• Your assignment
What you give back should be only the lines from the one holding "Task: Click the EMA 20 period value" through the final line of the records, each reproduced exactly.

• Input material
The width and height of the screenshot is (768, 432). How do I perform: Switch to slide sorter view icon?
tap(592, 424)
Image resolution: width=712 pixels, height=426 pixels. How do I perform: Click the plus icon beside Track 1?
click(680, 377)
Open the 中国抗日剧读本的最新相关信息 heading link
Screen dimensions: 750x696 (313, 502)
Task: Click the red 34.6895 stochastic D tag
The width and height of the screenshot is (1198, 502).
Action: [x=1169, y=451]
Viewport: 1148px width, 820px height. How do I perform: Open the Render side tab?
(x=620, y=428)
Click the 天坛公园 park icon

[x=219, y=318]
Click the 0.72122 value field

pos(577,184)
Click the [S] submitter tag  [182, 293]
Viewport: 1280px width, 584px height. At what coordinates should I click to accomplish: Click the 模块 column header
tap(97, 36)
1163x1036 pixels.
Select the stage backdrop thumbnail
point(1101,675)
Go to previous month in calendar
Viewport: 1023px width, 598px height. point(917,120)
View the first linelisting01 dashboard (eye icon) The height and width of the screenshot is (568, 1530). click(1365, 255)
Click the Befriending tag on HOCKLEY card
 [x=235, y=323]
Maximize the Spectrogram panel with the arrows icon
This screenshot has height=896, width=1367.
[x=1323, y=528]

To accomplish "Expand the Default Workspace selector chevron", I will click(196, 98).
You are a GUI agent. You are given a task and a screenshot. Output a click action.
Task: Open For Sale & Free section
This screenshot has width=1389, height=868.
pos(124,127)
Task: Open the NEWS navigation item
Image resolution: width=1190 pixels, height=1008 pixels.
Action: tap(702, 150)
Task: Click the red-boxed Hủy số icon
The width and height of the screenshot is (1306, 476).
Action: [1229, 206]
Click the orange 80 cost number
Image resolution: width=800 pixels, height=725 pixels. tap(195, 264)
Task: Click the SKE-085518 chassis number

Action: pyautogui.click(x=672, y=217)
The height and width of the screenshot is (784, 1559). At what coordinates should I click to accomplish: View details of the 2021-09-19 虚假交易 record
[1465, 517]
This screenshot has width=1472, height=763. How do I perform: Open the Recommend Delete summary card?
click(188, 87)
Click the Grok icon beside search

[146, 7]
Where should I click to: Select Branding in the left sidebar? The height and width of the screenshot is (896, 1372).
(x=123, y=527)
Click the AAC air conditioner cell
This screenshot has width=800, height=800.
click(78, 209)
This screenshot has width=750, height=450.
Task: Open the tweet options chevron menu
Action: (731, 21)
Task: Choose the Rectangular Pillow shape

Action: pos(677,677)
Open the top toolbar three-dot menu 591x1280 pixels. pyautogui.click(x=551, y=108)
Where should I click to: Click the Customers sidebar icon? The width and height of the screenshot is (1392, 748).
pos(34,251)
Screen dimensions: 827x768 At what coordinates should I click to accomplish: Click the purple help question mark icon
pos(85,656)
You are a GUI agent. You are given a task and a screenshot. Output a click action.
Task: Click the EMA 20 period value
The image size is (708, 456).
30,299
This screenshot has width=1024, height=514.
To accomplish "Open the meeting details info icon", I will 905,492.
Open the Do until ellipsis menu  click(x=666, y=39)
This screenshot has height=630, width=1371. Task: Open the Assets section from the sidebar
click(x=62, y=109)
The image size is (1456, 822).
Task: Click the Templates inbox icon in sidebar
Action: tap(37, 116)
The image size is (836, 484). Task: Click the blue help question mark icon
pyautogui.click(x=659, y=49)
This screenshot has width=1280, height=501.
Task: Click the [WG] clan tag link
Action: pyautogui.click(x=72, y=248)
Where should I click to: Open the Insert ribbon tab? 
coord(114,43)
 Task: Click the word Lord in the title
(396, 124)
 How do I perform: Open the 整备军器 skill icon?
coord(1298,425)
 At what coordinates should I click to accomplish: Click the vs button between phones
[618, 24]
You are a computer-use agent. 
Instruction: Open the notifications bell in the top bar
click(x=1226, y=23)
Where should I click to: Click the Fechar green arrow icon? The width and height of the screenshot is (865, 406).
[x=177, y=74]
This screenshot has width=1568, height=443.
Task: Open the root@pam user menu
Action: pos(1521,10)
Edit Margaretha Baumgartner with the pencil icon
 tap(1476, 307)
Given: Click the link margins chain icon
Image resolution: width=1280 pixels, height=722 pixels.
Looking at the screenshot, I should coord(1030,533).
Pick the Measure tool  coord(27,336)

• Your solution
Task: Click the EMA 20 period value
The image size is (708, 456).
30,299
This screenshot has width=1024, height=514.
To accomplish "Open the meeting details info icon", I will 905,492.
Open the Do until ellipsis menu  click(x=666, y=39)
This screenshot has height=630, width=1371. Task: Open the Assets section from the sidebar
click(x=62, y=109)
The image size is (1456, 822).
Task: Click the Templates inbox icon in sidebar
Action: tap(37, 116)
The image size is (836, 484). Task: Click the blue help question mark icon
pyautogui.click(x=659, y=49)
This screenshot has width=1280, height=501.
Task: Click the [WG] clan tag link
Action: pyautogui.click(x=72, y=248)
Where should I click to: Open the Insert ribbon tab? 
coord(114,43)
 Task: Click the word Lord in the title
(396, 124)
 How do I perform: Open the 整备军器 skill icon?
coord(1298,425)
 At what coordinates should I click to accomplish: Click the vs button between phones
[618, 24]
You are a computer-use agent. 
Instruction: Open the notifications bell in the top bar
click(x=1226, y=23)
Where should I click to: Click the Fechar green arrow icon? The width and height of the screenshot is (865, 406).
[x=177, y=74]
This screenshot has width=1568, height=443.
Task: Open the root@pam user menu
Action: pos(1521,10)
Edit Margaretha Baumgartner with the pencil icon
 tap(1476, 307)
Given: Click the link margins chain icon
Image resolution: width=1280 pixels, height=722 pixels.
Looking at the screenshot, I should coord(1030,533).
Pick the Measure tool  coord(27,336)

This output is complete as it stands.